My Hull Science Festival Demo: How do AIs understand text?
Hello there! On Saturday 9th September 2023, I was on the supercomputing stand for the Hull Science Festival with a cool demo illustrating how artificial intelligences understand and process text. Since then, I've been hard at work tidying that demo up, and today I can announce that it's available to view online here on my website!
This post is a general high-level announcement post. A series of technical posts will follow on the nuts and bolts of both the theory behind the demo and the actual code itself and how its put together, because it's quite interesting and I want to talk about it.
I've written this post to serve as a foreword / quick explanation of what you're looking at (similar to the explanation I gave in person), but if you're impatient you can just find it here.
All AIs currently developed are essentially complex parametrised mathematical models. We train these models by updating their parameters little by little until the output of the model is similar to the output of some ground truth label.
In other words, and AI is just a bunch of maths. So how does it understand text? The answer to this question lies in converting text to numbers - a process often called 'word embedding'.
This is done by splitting an input sentence into words, and then individually converting each word into a series of numbers, which is what you will see in the demo at the link below - just convert with some magic to 3 dimensions to make it look fancy.
Similar sorts of words will have similar sorts of numbers (or positions in 3D space in the demo). As an example here, at the science festival we found a group of footballers, a group of countries, and so on.

Set problem 1.
In the festival demo post, what is the process of converting text to numbers often called?
The text and the rows have nothing to do with each other.

Exercise material.
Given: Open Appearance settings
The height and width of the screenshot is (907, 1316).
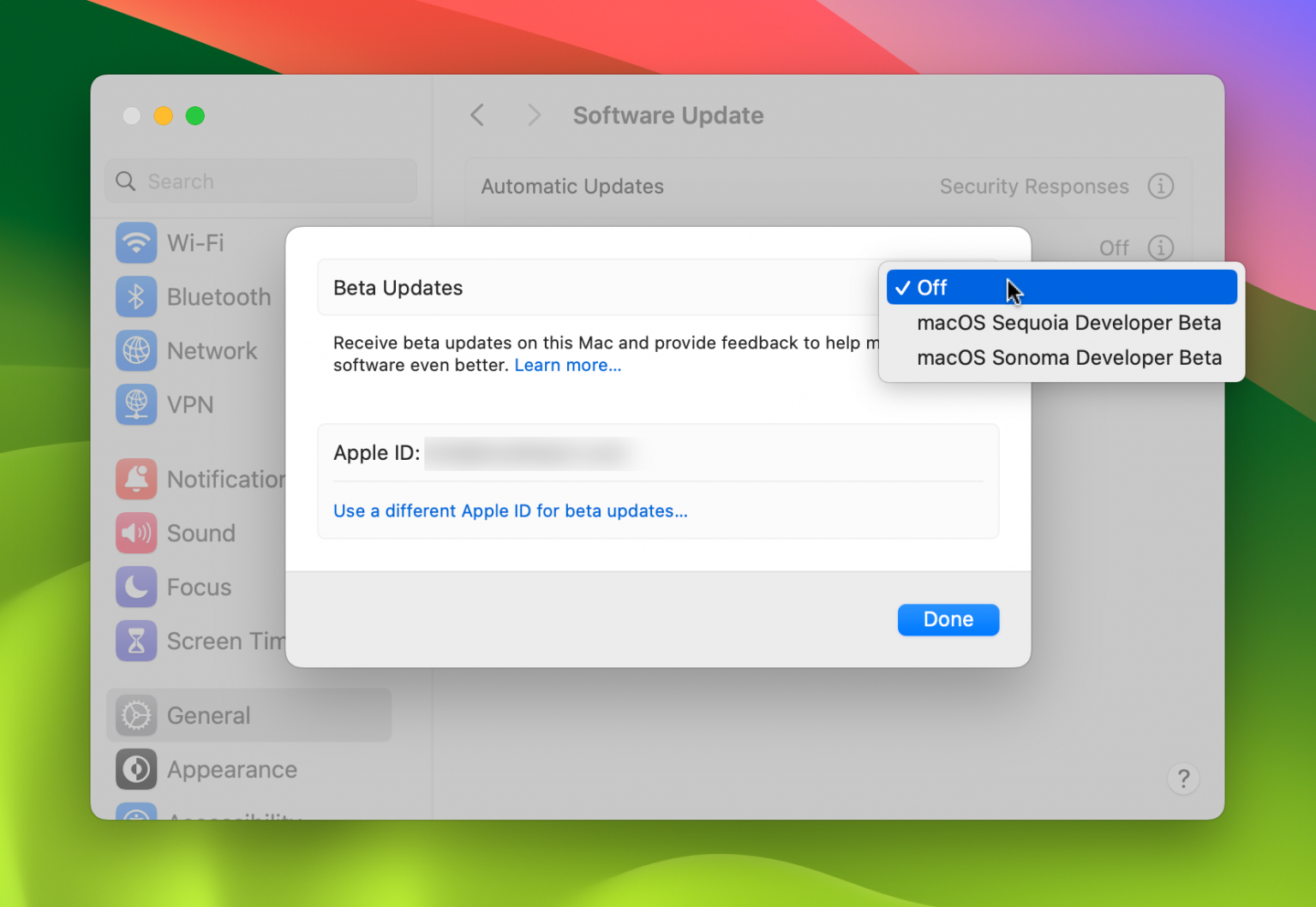Looking at the screenshot, I should (231, 769).
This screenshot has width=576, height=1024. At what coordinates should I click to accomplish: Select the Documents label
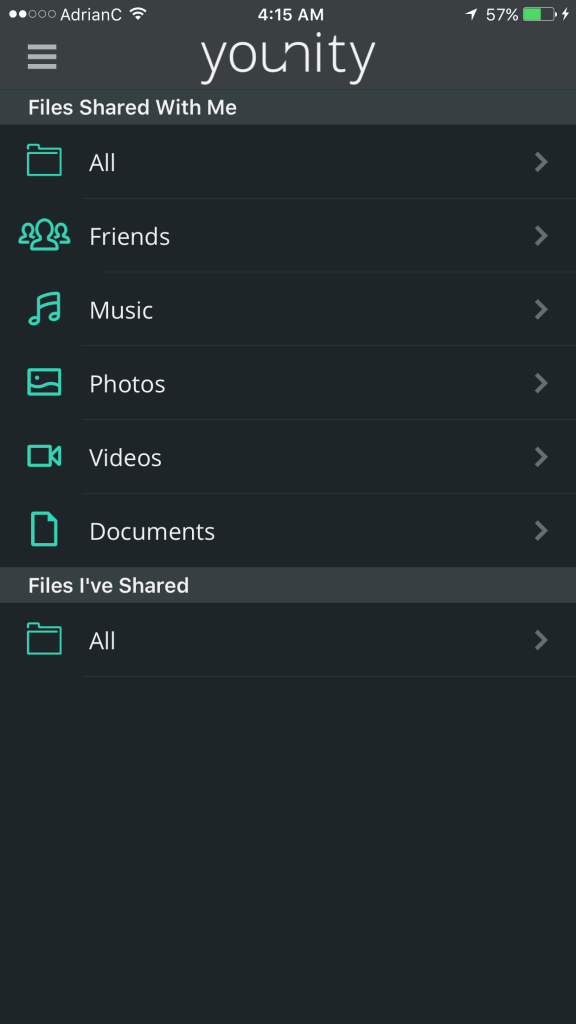(152, 532)
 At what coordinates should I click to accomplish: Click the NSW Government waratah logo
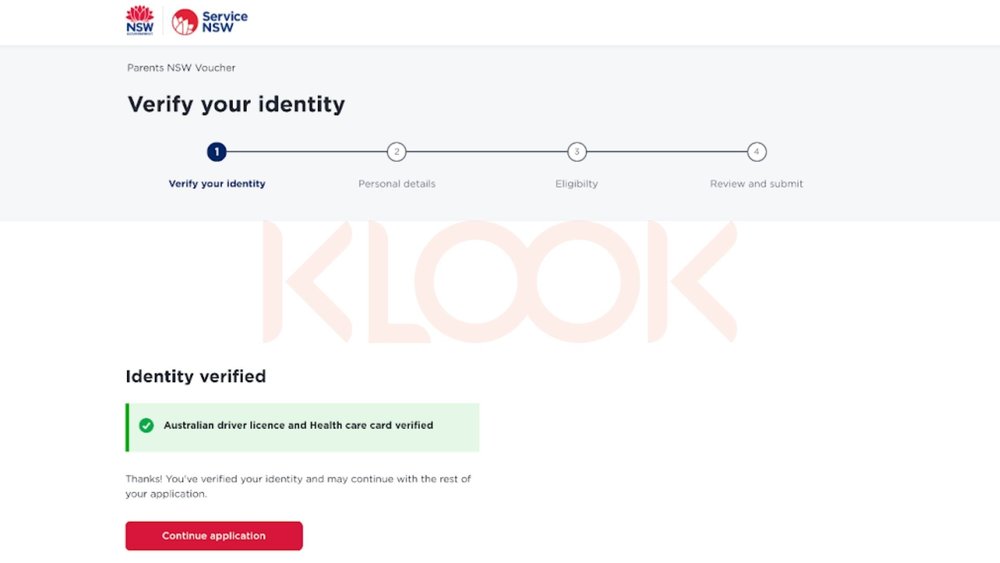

Set problem 2.
Can you put every line of the rows above into a Markdown table with the columns Number and Line, skipping blank lines and leaving out the pictures?

Full solution 1.
It is often called 'word embedding'.

Full solution 2.
| Number | Line |
|---|---|
| 1 | Given: Open Appearance settings |
| 2 | The height and width of the screenshot is (907, 1316). |
| 3 | Looking at the screenshot, I should (231, 769). |
| 4 | This screenshot has width=576, height=1024. At what coordinates should I click to accomplish: Select the Documents label |
| 5 | (152, 532) |
| 6 |  At what coordinates should I click to accomplish: Click the NSW Government waratah logo |